- _WHAT TO DO_
Reproduce, word for word, the portion of the commentary text starting with "Whether President Trump" and going on through "on oil prices.".

Your grand kids will ask one day what a dollar looks like and how they were once used? What tales you can tell as yes indeed you were here to witness the end of the dollar Rome style and the currency reset of the century. The cause effect nature of said reset is very well documented but still it's always better for the next generation to hear the tales first hand with no historic distortions. Let the USA forever rest in the grave with all blame duly earned and for that, one must always tell the truth about their wicked ways WITH BOMBS AND DESTRUCTION that devoured like the maw of the beast, all that would not self-chain to this failed dollar currency. IMHO
Mr Netanyahu and his country have been egging the United States not only to walk away from the nuclear deal with Iran but also to go to war with Iran over its nuclear programme.
If Israel is against Iran’s acquiring nuclear weapons, why doesn’t encourage Iran to abandon its nuclear programme by relinquishing its own sizeable nuclear arsenal.
Iran would doubtless not be averse to possessing nuclear weapons. There is an element of security and also logic involved with Iran’s quest for nuclear weapons. Their logic is that if Israel, India, Pakistan and North Korea can defy the world and get away with it, why not Iran.
Whether President Trump stays in the Iran deal or walks away from it is irrelevant to the global oil market or prices. The global oil market has had enough time to factor in the probability of US withdrawal from the deal. A re-introduction of sanctions on Iran will neither impact on the global oil market nor on oil prices.

- _RAW RECORDS_
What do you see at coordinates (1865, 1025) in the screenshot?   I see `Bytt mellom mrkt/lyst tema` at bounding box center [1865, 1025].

...

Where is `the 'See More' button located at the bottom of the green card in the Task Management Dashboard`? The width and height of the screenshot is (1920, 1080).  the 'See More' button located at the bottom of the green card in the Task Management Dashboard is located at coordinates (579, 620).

- _WRITTEN ANSWER_
Whether President Trump stays in the Iran deal or walks away from it is irrelevant to the global oil market or prices. The global oil market has had enough time to factor in the probability of US withdrawal from the deal. A re-introduction of sanctions on Iran will neither impact on the global oil market nor on oil prices.